There are some people who seem to think that happiness is the result of all the right wheels turning at just the right time. You’re walking down the street, find twenty dollars, get a compliment from a stranger, meet the perfect guy or girl (and don’t totally make a fool of yourself), go to your favorite store and get 50% off, etc., etc.
It’s easy to be happy when everything seems to be going your way, but I think that defining happiness that way reduces it to a by-product of luck, or an accident, which it is not. In fact, I might even argue that luck is a byproduct of happiness if I was in a particularly feisty mood.
Happiness doesn’t just happen.
Some days are good, but there are probably more days that are just mediocre or plain bad, and it’s on those days that the true nature of happiness is revealed. Have you ever met someone who stayed positive, even when they’re having a bad day, and everything that can go wrong seems to be going wrong?
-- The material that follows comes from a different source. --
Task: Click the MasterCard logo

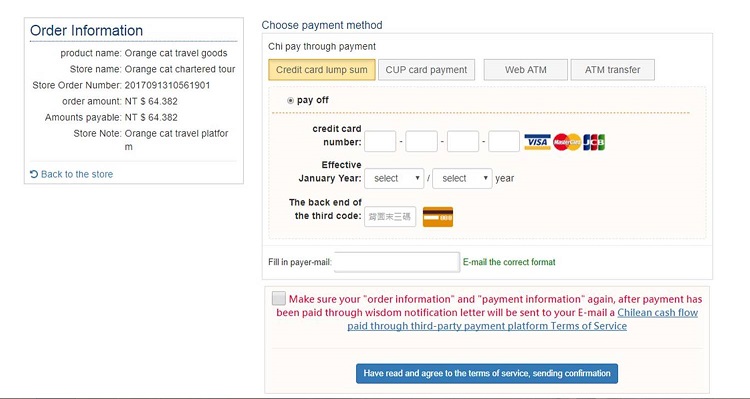Action: (x=567, y=142)
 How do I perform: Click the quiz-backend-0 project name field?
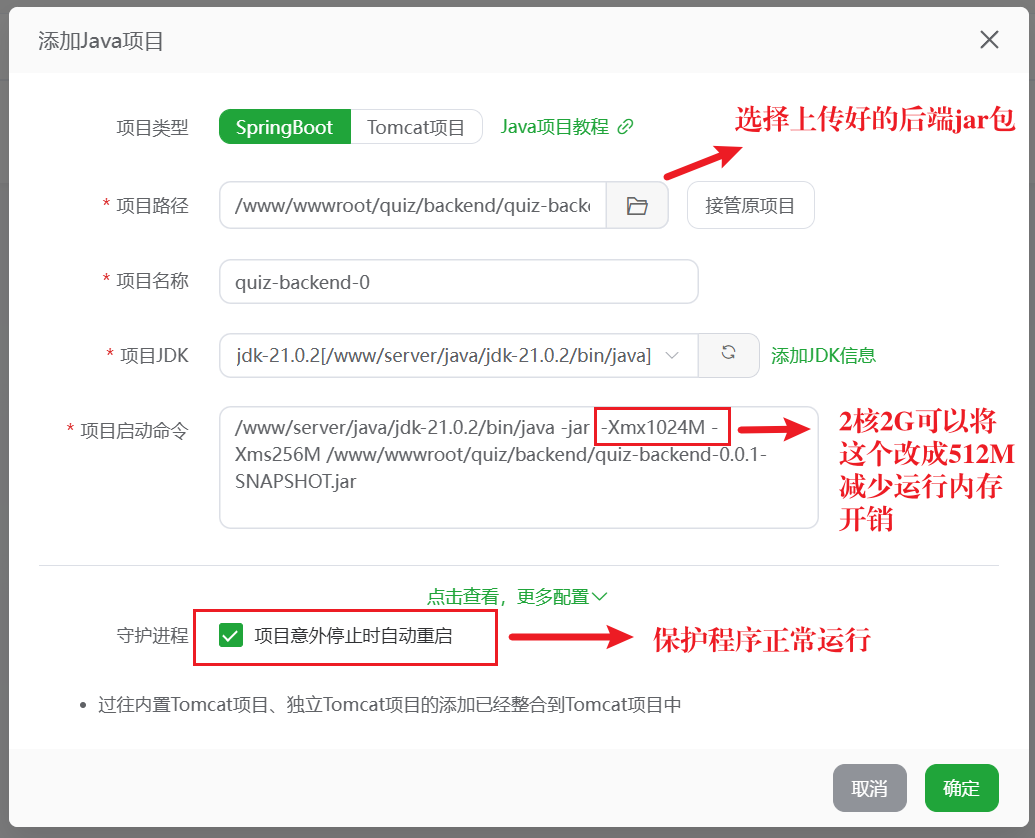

If you’re having a bad day, too, just being near someone like that can be uplifting (although for others it is annoying, but that usually just stems from jealousy).
People who are able to smile even through the worst of times have learned a very important lesson, the same lesson I stated above: Happiness doesn’t just happen.
Happiness is a choice.
That’s right, a choice. Not an accident, not a charitable gift from the universe. Of course, it’s nice to receive those gifts, and easy to be happy when you do, but happiness is about choosing to see the adventure in every moment, choosing to understand that there will always be a light after the dark, that there is always good in every situation and every person, no matter how grim things may seem.
That’s the key to happiness: choosing it. It’s not an easy choice all the time, and it very well may be the last thing you want to do sometimes. When grief strikes, or when you just can’t seem to catch a break, sometimes you just want to sulk and stay upset, perpetuate the sadness. It’s a natural response, but it isn’t a required behavior, it’s a choice. And choosing to be happy will make you a better, stronger, wiser, more longsuffering person.
We always have the choice to be happy. Learning to change our attitude is frustrating, but worth it in the end. When we choose to be happy, things tend to work in our favor, and luck seems to be on our side; and even if things don’t happen the way you want them to, if you choose to be happy, you can accept situations for what they are and make the most of life, no matter the hand it deals you.